Le trou des Gangônes, les fées souterraines, avec des pierres autour… Et au-dessus, à un château, détruit il y avait des siècles, comme les laveuses là avaient été arrêtées alors dans leur besogne, que depuis elles continuaient nuitamment de battre leur linge — des vieux les avaient entendues — les dames vertes venaient les consoler… Ce qui peut-être frappait le plus l’enfant, c’était de passer près d’une source. Un peu vite, ses nattes châtain nouées de faveurs noirs sautelant sur le dos, elle allait, épeurée et retenue par le charme. Les mouches, les abeilles bourdonnaient ; le petit ruisseau coulait aussi fort qu’une cascade, les cris-cris essourillaient. Aujourd’hui encore, cette source, elle ne l’a pas oubliée. C’était la Vouivre que, si elle ne l’a pas vue, elle y a sentie, la Vouivre qui ne rampe ni ne vole, qui plane couleur des prés et de la lune, sorte de serpent à un seul œil surmonté d’un diamant. Avant de boire, toujours elle le dépose, ce diamant, de crainte qu’il tombe dans la source ; car, si elle cessait d’être aveuglante, elle pourrait être prise. Cette Vouivre, Lice ne finira pas d’y croire.
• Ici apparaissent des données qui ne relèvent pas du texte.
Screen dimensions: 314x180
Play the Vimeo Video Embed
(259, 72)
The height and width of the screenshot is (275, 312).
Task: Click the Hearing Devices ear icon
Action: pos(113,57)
Et ce nom de Vouivre, les gens au village le donnaient à une certaine Lidivine, par diminutif Divine, à la flambée des yeux dans la face lubrifiée, aux mouvements pour ainsi dire à ressorts et qui vous comprimaient. Cette cossue marchande de légumes, de fruits nouveaux, en route par beau ou mauvais temps entre les deux grandes villes, Licette la voyait peu, jamais ne lui parlait, elle avait seulement entendu sa voix sèche, brève, sonnant comme un verre fêlé. Elle pensait que ce devait être une amie de la Vouivre, qu’elle lui faisait des services…

De sa première communion, elle se rappelle comme ça l’ennuyait. Quand on l’a faite, on est tenue à être une fille sérieuse, à apprendre. Elle aurait voulu rester au temps de gaminerie. Dans cette journée, elle se revoit, l’œil cherchant à fixer dans les côtés de son voile de tulle un effet de moire, à ne pas perdre ce pli.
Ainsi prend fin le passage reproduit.